“主任,她头发确实被他们剪了。”班主任梁玉梅指了指苏软脑后的长发。

    教导主任登时目光转向那三个被打的学生,“你们谁剪的?主动点!站出来!”

    “主任……是我……但是,是彭海递的剪刀,王晨出的主意。”一个男同学站出来,声音有点小。

    “哦,所以是你们三个合伙剪了她的头发。”教导主任板着脸转了一圈,“去,你们也把你们的家长叫来。”

    那三个男生登时一脸苦相。

    “主任,我有个好主意。”柯枞应开口,也不等主任反应,直接走到那三个被打的男生跟前说,“你们呢,把自己头发也剪一块,然后跟苏软道个歉,这事儿就了了。”

    那三个被打的学生看到他就一肚子气,碍于边上都是老师,不敢造次,只瞪着他问,“那你呢?你打了我们,也要被我们打回来吗?”

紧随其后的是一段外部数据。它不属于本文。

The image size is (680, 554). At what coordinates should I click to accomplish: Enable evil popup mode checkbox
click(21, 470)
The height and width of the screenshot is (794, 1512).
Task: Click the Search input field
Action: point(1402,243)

    “来啊,你打得过你就打。”柯枞应摊开手,一副混不吝的模样。

    那三个被打的学生气得直咬牙。

    主任更是气得拍桌子,“柯枞应!你给我站好!”

    柯枞应翻着白眼往那一站,目光穿过众人,又去看坐在那的苏软。

    明明站起来就小小一只,坐在那更显小巧玲珑,姿态端正,两只手乖巧地放在腿上,脸就对着他的方向。

    一张脸没什么表情。

    偏偏柯枞应却读出她脸上的绝望。

    她早就习惯了这种场景,也预料到接下来会发生的一切,可以说对现下的一切都习以为常,所以……只能接受。

    在沉默中绝望,在绝望中沉默。

    柯枞应盯着她看了许久,才转开视线,只是垂在两侧的手攥成了拳头。

    最后的处理结果是叫家长过来,然后道歉的道歉,写检讨的写检讨。

    柯枞应又道歉又要写检讨,下了课还要去扫厕所。

    他一脸无谓,俨然早就被罚惯了。

    苏软爸妈在上班,接到电话就赶了过来,那三个学生的母亲态度友好地道了歉,他们也没法说什么,只再三叮嘱,以后不可以再剪她头发。

    一遍又一遍。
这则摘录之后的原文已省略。